### What is expected
Print the lines in the listing below that fall between the line with "Screen dimensions: 454x440" and the line with "Task: Select the", those two lines included, exactly as they stand and with nothing else.

### Material for this exercise

-- Opening Marker --

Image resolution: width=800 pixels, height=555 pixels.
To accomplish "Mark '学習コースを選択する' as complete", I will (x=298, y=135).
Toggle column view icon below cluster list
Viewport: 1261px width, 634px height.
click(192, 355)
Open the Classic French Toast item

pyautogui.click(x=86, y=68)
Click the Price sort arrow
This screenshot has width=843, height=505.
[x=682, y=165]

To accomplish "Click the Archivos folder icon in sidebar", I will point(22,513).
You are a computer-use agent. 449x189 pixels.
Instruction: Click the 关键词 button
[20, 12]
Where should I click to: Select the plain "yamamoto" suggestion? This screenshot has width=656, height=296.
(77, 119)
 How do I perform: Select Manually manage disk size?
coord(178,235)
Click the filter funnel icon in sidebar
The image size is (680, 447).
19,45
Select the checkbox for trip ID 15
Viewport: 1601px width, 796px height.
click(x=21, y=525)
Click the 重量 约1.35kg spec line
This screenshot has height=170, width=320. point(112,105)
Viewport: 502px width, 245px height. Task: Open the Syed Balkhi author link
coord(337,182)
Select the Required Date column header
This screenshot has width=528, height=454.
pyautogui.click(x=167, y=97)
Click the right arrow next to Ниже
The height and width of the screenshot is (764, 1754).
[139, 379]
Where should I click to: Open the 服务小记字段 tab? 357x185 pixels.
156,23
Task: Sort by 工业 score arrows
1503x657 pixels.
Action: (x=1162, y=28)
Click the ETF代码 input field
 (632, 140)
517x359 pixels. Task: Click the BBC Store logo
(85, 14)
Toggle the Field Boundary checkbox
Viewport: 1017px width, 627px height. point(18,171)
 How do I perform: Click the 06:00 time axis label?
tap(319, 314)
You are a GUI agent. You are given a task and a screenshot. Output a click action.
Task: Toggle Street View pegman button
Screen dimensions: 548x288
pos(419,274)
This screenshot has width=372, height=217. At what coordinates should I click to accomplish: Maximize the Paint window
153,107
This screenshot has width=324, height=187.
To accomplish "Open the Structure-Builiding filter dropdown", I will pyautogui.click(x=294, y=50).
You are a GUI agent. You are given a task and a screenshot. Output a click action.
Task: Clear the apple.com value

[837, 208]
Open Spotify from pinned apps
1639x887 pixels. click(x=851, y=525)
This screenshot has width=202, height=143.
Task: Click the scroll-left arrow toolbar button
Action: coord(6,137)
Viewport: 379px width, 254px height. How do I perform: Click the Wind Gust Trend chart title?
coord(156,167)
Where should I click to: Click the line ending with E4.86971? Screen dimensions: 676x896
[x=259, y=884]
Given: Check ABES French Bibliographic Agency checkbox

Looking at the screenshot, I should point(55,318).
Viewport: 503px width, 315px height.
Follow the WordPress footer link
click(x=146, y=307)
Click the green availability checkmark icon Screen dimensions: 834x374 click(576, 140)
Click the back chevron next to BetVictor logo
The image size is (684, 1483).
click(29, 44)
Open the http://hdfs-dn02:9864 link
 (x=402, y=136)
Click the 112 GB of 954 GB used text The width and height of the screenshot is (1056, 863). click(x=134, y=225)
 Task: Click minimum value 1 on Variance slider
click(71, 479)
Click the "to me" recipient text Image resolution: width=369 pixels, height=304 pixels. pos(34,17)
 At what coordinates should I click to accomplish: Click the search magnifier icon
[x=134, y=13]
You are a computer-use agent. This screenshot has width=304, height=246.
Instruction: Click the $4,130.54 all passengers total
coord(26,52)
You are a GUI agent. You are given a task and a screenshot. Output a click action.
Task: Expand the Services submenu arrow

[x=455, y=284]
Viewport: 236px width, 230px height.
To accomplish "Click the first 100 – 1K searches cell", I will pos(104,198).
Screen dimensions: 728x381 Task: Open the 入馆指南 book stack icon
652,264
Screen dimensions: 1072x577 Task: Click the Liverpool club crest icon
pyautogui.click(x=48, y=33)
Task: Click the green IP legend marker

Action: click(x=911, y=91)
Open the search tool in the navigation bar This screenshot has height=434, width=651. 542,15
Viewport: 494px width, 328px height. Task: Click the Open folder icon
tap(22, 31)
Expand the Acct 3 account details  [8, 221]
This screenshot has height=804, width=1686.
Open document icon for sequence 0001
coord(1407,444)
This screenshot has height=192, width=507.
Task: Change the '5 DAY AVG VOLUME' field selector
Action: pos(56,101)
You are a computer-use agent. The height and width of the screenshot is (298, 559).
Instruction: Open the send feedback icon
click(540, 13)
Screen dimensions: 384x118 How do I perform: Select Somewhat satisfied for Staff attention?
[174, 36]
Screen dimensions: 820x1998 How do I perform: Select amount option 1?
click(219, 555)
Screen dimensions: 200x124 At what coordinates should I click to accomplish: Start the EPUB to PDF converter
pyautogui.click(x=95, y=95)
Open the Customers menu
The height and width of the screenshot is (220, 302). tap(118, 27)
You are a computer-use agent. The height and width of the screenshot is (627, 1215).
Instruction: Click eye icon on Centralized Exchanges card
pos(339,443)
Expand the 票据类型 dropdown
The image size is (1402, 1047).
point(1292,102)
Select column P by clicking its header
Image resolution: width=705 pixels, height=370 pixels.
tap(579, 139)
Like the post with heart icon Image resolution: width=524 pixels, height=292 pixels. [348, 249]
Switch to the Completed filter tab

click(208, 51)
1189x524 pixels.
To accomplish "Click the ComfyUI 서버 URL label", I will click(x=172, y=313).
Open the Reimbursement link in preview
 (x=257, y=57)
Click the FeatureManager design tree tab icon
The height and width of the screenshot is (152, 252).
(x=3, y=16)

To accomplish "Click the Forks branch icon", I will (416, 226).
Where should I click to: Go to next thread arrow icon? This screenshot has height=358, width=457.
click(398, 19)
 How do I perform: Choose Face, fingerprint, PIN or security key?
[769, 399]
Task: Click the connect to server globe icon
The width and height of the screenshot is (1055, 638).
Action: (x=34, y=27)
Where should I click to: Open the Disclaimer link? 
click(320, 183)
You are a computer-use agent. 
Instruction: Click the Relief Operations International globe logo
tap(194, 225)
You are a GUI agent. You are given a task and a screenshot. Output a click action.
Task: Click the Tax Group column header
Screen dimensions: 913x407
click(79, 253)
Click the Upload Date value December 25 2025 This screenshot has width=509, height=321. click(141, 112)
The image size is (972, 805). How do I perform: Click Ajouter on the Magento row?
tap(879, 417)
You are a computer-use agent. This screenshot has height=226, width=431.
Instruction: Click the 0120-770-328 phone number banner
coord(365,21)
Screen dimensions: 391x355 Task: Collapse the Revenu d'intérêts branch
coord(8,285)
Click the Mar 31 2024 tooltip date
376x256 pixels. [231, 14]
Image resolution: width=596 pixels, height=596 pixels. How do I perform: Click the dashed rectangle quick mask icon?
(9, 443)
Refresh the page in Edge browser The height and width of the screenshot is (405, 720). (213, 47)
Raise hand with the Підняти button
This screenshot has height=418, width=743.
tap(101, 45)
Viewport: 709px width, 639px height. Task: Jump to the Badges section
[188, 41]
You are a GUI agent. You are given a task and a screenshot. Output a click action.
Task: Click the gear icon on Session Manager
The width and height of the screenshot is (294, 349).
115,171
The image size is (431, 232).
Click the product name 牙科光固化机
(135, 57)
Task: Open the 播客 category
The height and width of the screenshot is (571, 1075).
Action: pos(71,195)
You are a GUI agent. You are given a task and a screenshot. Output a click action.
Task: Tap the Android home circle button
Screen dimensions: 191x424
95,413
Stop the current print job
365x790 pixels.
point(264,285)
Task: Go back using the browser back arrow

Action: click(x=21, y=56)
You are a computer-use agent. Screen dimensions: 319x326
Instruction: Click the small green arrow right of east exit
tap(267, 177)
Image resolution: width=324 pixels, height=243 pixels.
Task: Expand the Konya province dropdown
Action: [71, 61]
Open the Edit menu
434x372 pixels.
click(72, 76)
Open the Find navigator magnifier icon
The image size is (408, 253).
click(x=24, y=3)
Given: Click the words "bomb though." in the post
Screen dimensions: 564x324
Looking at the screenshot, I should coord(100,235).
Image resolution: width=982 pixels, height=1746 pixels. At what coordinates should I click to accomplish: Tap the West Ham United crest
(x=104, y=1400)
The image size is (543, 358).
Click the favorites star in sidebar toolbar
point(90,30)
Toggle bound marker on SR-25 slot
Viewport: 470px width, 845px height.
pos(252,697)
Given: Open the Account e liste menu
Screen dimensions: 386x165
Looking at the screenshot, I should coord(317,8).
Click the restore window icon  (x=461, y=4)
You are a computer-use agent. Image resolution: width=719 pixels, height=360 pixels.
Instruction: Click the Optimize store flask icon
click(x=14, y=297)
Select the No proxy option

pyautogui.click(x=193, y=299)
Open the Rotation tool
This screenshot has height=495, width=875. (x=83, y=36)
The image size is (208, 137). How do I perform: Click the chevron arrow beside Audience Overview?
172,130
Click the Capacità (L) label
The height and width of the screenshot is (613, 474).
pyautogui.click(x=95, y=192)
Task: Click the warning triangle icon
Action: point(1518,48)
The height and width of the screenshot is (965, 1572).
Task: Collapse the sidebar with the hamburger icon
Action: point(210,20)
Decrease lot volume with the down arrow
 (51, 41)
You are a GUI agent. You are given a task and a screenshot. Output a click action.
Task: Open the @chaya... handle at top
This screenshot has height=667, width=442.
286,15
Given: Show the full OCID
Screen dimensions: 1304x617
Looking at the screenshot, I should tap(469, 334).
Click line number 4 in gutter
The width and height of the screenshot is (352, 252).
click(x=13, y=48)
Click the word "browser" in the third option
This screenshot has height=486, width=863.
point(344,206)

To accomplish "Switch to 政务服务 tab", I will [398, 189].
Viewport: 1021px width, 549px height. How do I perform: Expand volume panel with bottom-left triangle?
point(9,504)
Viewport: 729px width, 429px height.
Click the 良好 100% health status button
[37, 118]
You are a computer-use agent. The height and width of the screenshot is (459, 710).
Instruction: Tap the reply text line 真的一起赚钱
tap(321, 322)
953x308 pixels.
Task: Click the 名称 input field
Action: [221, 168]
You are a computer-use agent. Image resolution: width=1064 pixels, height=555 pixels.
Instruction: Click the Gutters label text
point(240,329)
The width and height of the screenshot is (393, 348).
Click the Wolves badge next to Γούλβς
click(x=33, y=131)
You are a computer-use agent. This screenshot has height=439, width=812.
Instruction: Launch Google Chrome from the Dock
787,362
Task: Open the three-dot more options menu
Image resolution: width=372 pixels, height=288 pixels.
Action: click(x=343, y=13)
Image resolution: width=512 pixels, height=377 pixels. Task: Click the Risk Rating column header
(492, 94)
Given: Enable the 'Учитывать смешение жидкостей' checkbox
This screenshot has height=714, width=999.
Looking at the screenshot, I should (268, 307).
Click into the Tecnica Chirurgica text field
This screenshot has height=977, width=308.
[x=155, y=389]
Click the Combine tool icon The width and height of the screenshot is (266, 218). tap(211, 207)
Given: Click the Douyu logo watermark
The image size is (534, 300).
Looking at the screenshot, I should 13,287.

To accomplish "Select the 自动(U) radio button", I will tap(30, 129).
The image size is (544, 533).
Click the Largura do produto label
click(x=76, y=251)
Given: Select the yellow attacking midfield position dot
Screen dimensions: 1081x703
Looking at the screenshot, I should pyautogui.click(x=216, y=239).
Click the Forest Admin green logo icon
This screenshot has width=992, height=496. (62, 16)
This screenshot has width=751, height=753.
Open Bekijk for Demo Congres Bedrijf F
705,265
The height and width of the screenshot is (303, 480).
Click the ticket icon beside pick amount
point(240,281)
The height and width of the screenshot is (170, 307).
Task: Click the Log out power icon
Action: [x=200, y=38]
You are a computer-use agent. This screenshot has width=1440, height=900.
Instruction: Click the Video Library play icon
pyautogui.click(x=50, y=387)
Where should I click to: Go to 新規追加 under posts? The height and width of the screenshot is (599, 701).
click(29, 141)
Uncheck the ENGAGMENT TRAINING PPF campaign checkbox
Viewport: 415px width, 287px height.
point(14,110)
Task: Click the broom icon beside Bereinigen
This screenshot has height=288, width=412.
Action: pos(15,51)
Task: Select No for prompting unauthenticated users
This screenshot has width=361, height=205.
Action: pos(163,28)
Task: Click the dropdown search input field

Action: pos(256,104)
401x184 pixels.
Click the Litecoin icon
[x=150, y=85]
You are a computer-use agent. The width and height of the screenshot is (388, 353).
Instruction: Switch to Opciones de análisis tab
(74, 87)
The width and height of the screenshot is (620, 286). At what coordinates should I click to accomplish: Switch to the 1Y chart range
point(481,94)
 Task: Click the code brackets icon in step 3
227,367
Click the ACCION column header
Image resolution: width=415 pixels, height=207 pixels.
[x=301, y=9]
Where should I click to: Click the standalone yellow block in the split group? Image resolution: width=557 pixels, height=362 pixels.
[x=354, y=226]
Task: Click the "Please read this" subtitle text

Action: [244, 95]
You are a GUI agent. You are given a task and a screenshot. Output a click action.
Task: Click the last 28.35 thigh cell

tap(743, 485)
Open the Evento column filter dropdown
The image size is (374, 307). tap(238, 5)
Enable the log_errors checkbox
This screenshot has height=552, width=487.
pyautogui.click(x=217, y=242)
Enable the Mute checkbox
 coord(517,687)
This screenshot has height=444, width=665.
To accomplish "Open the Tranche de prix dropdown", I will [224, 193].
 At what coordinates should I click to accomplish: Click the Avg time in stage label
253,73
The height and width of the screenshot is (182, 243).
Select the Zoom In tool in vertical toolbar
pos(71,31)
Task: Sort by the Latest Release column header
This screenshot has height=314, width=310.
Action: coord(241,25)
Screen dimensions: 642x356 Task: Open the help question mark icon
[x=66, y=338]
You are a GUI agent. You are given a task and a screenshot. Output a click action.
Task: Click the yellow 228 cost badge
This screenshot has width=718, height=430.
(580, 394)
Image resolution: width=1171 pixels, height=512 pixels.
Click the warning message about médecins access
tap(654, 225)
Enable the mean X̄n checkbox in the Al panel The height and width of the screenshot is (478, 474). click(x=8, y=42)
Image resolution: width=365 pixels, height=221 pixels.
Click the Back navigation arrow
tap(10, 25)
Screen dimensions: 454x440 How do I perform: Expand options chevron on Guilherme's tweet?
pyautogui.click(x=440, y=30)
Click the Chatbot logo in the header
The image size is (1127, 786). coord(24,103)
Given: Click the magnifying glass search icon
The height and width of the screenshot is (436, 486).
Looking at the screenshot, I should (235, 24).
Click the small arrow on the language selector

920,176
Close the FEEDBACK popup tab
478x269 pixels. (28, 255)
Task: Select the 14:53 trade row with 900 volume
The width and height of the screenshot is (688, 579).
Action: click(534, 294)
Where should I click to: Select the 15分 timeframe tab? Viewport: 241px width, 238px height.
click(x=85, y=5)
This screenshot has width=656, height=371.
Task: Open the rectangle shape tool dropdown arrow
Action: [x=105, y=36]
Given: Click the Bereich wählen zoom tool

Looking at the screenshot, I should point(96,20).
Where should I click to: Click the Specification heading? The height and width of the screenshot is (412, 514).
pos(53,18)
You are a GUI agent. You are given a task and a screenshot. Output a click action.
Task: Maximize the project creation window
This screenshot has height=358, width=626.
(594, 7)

-- Closing Marker --

### Exercise output
Screen dimensions: 454x440 How do I perform: Expand options chevron on Guilherme's tweet?
pyautogui.click(x=440, y=30)
Click the Chatbot logo in the header
The image size is (1127, 786). coord(24,103)
Given: Click the magnifying glass search icon
The height and width of the screenshot is (436, 486).
Looking at the screenshot, I should (235, 24).
Click the small arrow on the language selector

920,176
Close the FEEDBACK popup tab
478x269 pixels. (28, 255)
Task: Select the 14:53 trade row with 900 volume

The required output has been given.